Free Cash Flow: Telenor generated free cash flow of SEK 3 billion in Q1.
Free Cash Flow Guidance: Telenor maintains a free cash flow guidance of around SEK 13 billion for the year.
The earnings call indicates strong financial performance with significant growth in AI and energy segments, supported by robust demand trends and operational improvements. Despite some management evasiveness on specifics, the overall sentiment is positive due to high growth forecasts, improved margins, and strategic investments in AI and cloud infrastructure. The positive outlook for fiscal 2025 and strong free cash flow further bolster confidence. However, the absence of specific market cap data limits the ability to predict a stronger positive impact.
The earnings call summary reveals a positive outlook with strong financial performance, strategic acquisitions, and positive market strategies. The Q&A section highlights sustainable margins, effective tariff management, and continued growth in AI and energy sectors. However, there are concerns about transportation growth and management's vague responses on margin targets. Despite these, the overall sentiment is positive with strong cash flow and investment plans, leading to a likely positive stock price movement.

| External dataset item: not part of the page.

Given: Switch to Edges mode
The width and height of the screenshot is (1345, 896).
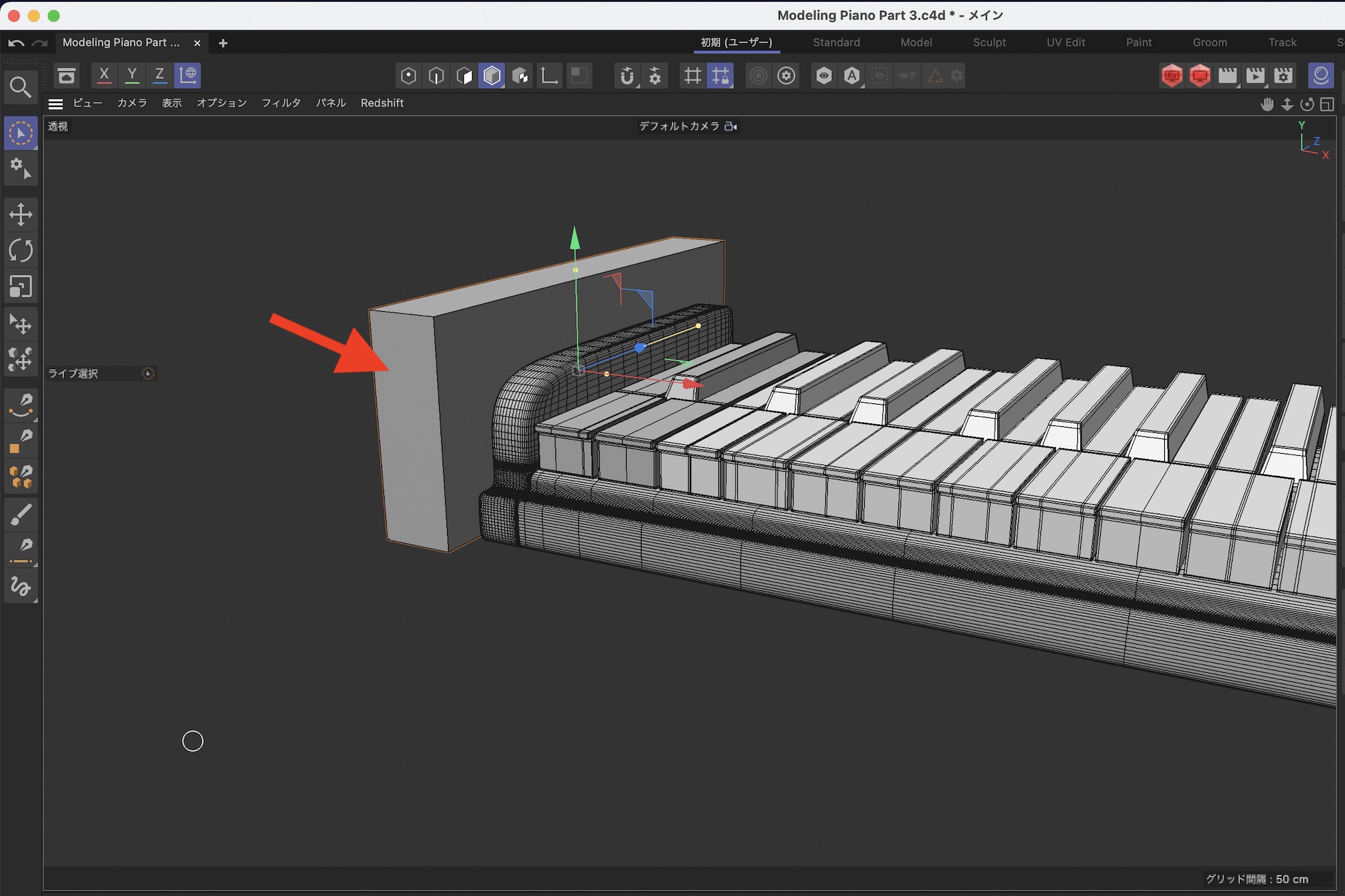Looking at the screenshot, I should [x=436, y=75].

The earnings call presents a mixed picture: Telenor shows steady financial growth, including a 2.1% increase in service revenues and a 4% rise in adjusted EPS, despite macro challenges. The dividend payment and free cash flow guidance are positives. However, uncertainties in the Q&A about the VAT case, defense contracts, and competition in Norway and Finland, along with cautious EBITDA guidance, balance the positives. The lack of a clear market cap makes it difficult to predict strong stock movement, leading to a neutral sentiment rating.